The pan came out deliciously, by the way! :2thumb:


----------



## dlharris (Apr 3, 2011)

So glad to hear I'm not the on,y one that does that kind of stuff! It makes perfect sense at the time! Lol!

:beenthere.


----------



## Dakine (Sep 4, 2012)

I *ALWAYS* get more jars yield from doing meatloaf than she says. That's cool, I've done 3 batches now and I plan for it.

Her recipe is great, however I choose to use a large jar of pace hot picante sauce instead of ketchup, and I split the meat into TWO different bowls so I can mix the contents easier, and now I use a tube of crackers in each bowl.

MAD PROPS!!! to her suggestion on how to make the cracker crumbs! (I used to play a lot of online video games, ask your kids or grand kids if you wonder what that means  )

Oh yeah, I also use 93% instead of the 80 or 85% lean beef. I think it looks better in the jar, and it's obviously going to be more meat and less fat... that's just a personal opinion. I feel the cost when jarring it doesnt put it that much higher and I'd rather have the good stuff when I'm opening the jars later on down the road.

*when I'm doing chili, I brown the meat first, so I will use the 80% lean because I'm going to get rid of almost all that fat anyway browning it.


----------



## WWhermit (Mar 1, 2012)

I got 88% lean ground beef at Costco for $2.99 a pound, so I used that, but it still came out with a lot of grease, seems like much more grease than hers had. I think next time I see London Broil on sale for $2.79 a pound, I'll make it out of that, and grind it myself. I should be able to get about 95% lean.

I also use 2 bowls, much easier to mix.
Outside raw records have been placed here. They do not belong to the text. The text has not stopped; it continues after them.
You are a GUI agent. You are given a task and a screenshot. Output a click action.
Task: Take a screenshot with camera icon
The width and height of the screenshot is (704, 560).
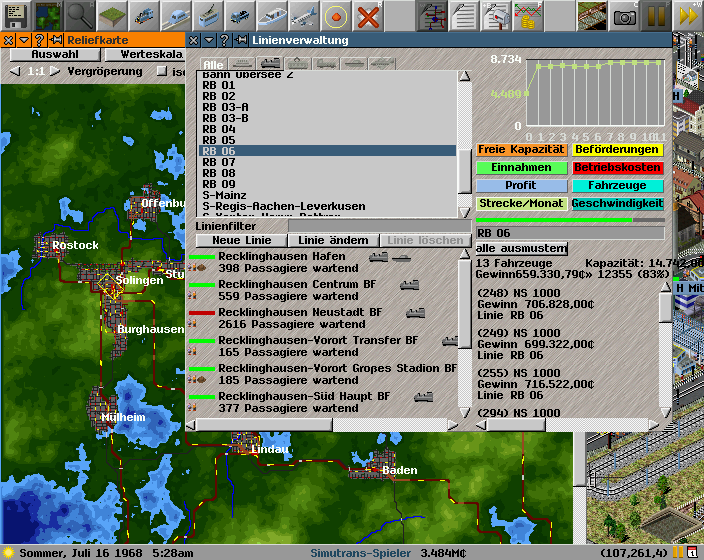(x=625, y=16)
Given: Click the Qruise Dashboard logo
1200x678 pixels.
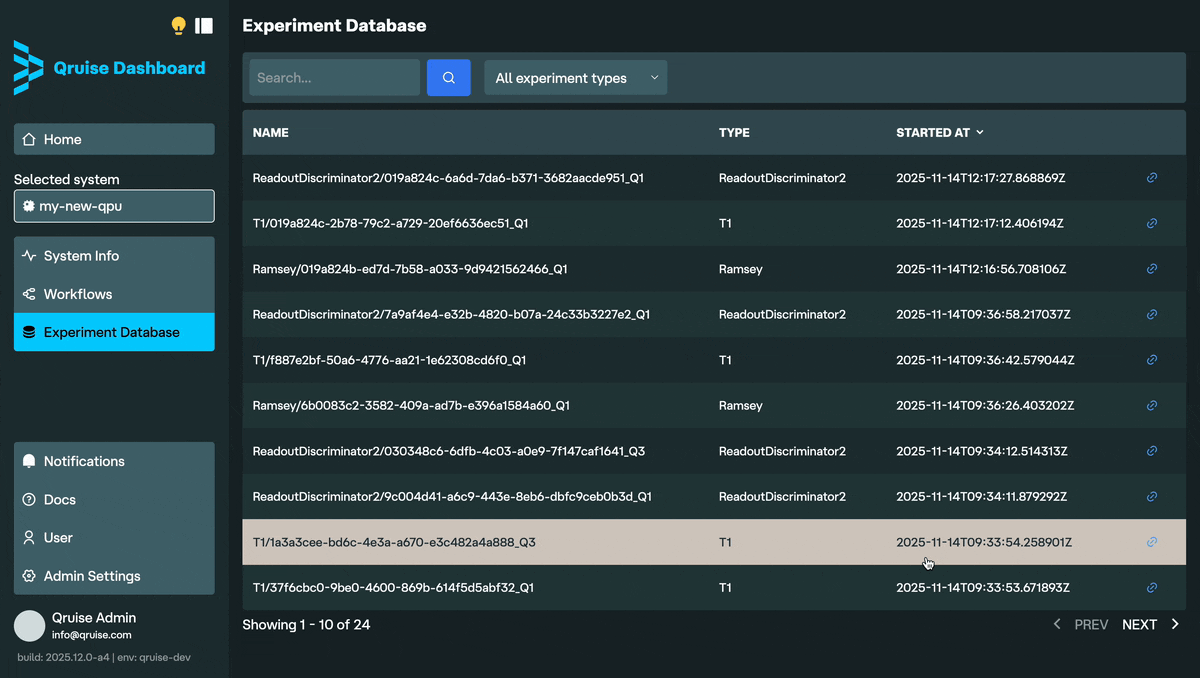Looking at the screenshot, I should (109, 68).
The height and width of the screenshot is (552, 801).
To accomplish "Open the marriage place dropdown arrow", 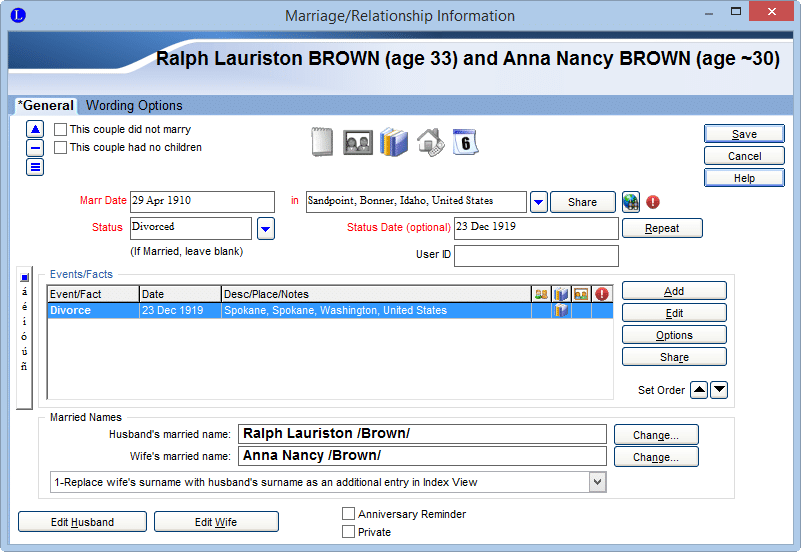I will 538,202.
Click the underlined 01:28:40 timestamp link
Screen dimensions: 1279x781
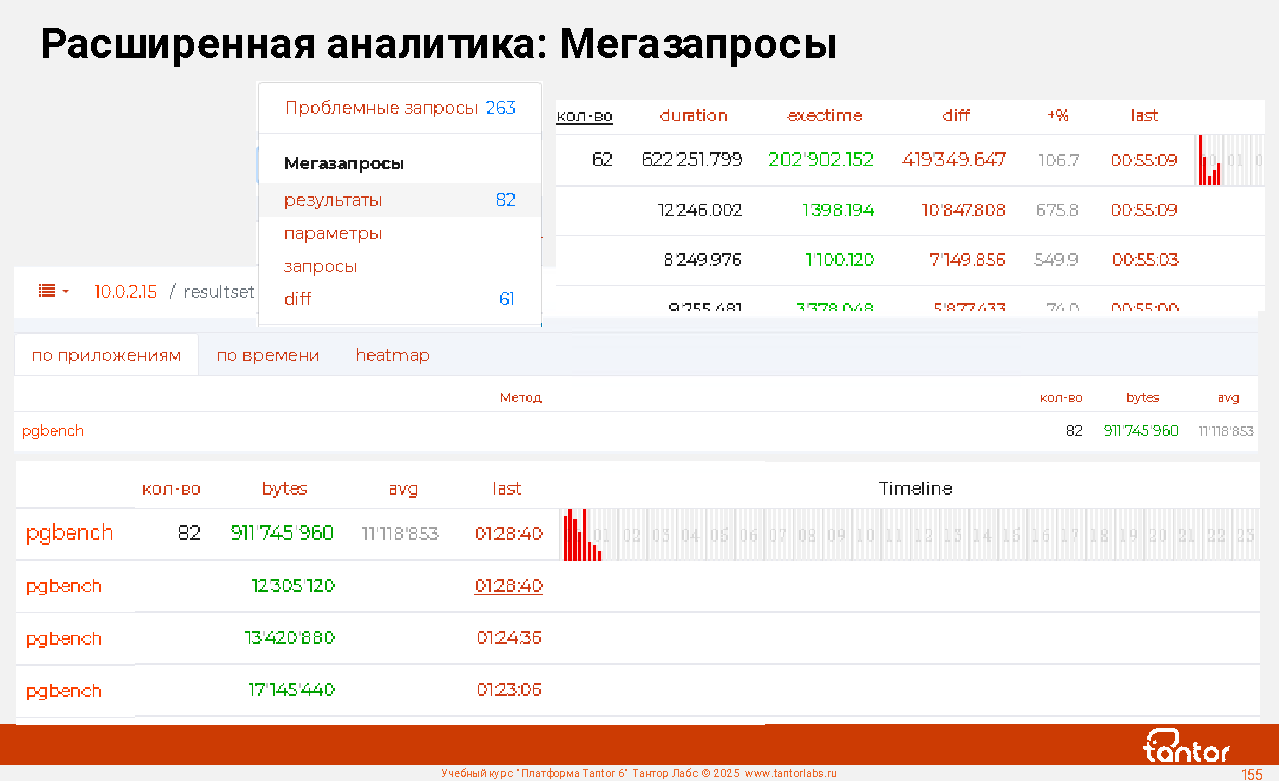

Good base recipe, and I'll have to experiment a bit.


----------



## Dakine (Sep 4, 2012)

Just curious, did you notice that the meatloaf pushed a lot of... gunk?? out into the water and the bottom layer of jars is coated in it? happens to me every batch, and sometimes with chili too.

And when the jars are out cooling, it really attracts the ants. They cant get in the jars of course, but they sure want to crawl all over them. After they're cooled I just wash them off with hot water and dishsoap in the sink and they're fine, no more ants, but it's still a little weird.


----------



## Grimm (Sep 5, 2012)

Dakine said:


> Just curious, did you notice that the meatloaf pushed a lot of... gunk?? out into the water and the bottom layer of jars is coated in it? happens to me every batch, and sometimes with chili too.
> 
> And when the jars are out cooling, it really attracts the ants. They cant get in the jars of course, but they sure want to crawl all over them. After they're cooled I just wash them off with hot water and dishsoap in the sink and they're fine, no more ants, but it's still a little weird.


OMG! I thought I was the only one who had this issue with beef!


----------



## WWhermit (Mar 1, 2012)

I've had issues with "stuff", particles, grease, leaching out of the jar and into the water with this meatloaf and with ham that I've canned previously. I think I might be filling them too full, but all the jars have sealed fine. I just do the same as you...let them cool, make sure they seal, and wash them off with hot water and soap before putting them into the pantry. Haven't had any problems so far.


----------